• Work request
Please reproduce the entire listing, character for character.

• Data shown
—————
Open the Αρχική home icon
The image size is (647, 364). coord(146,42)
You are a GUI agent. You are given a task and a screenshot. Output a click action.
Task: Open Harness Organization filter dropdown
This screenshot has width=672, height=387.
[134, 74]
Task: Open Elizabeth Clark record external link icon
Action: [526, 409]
—————
• Problem solution
Open the Αρχική home icon
The image size is (647, 364). coord(146,42)
You are a GUI agent. You are given a task and a screenshot. Output a click action.
Task: Open Harness Organization filter dropdown
This screenshot has width=672, height=387.
[134, 74]
Task: Open Elizabeth Clark record external link icon
Action: [526, 409]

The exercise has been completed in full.